> Required action: Reproduce the listing exactly and skip over any pictures.

________________

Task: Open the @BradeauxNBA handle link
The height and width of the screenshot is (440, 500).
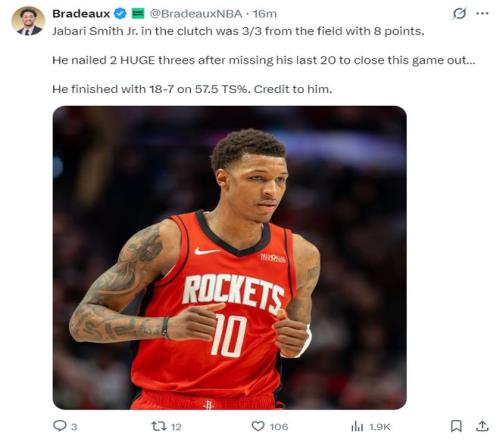Action: 196,14
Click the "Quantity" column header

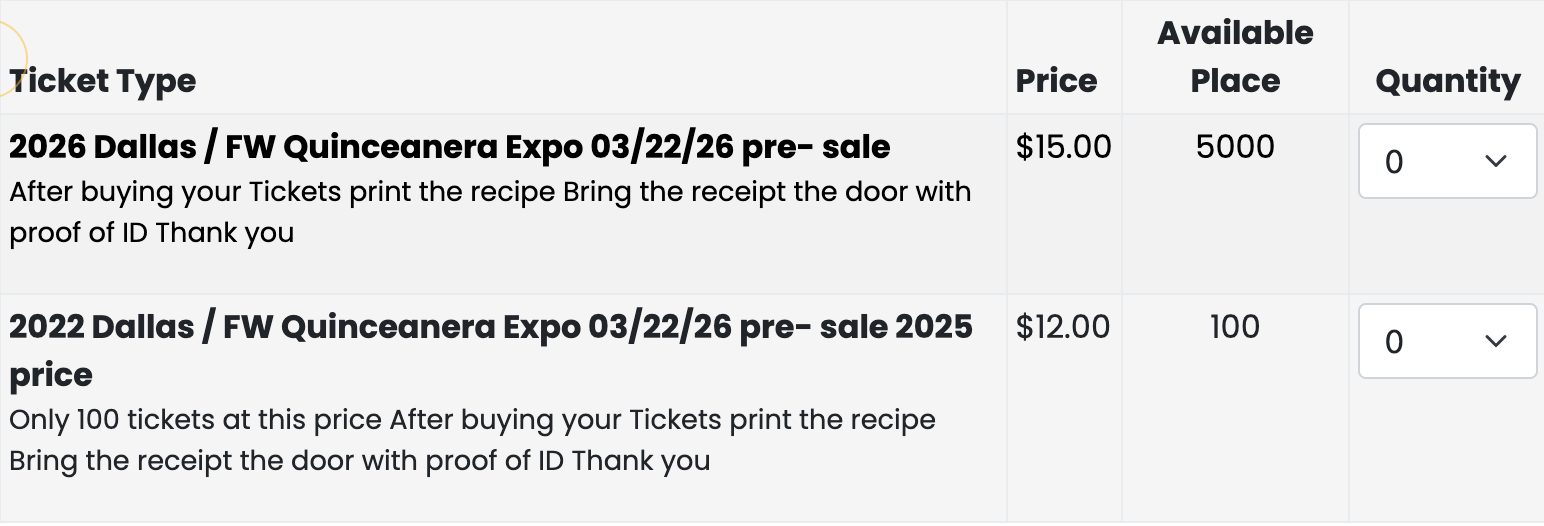point(1447,81)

________________

> Answer to the problem:
Task: Open the @BradeauxNBA handle link
The height and width of the screenshot is (440, 500).
Action: 196,14
Click the "Quantity" column header

point(1447,81)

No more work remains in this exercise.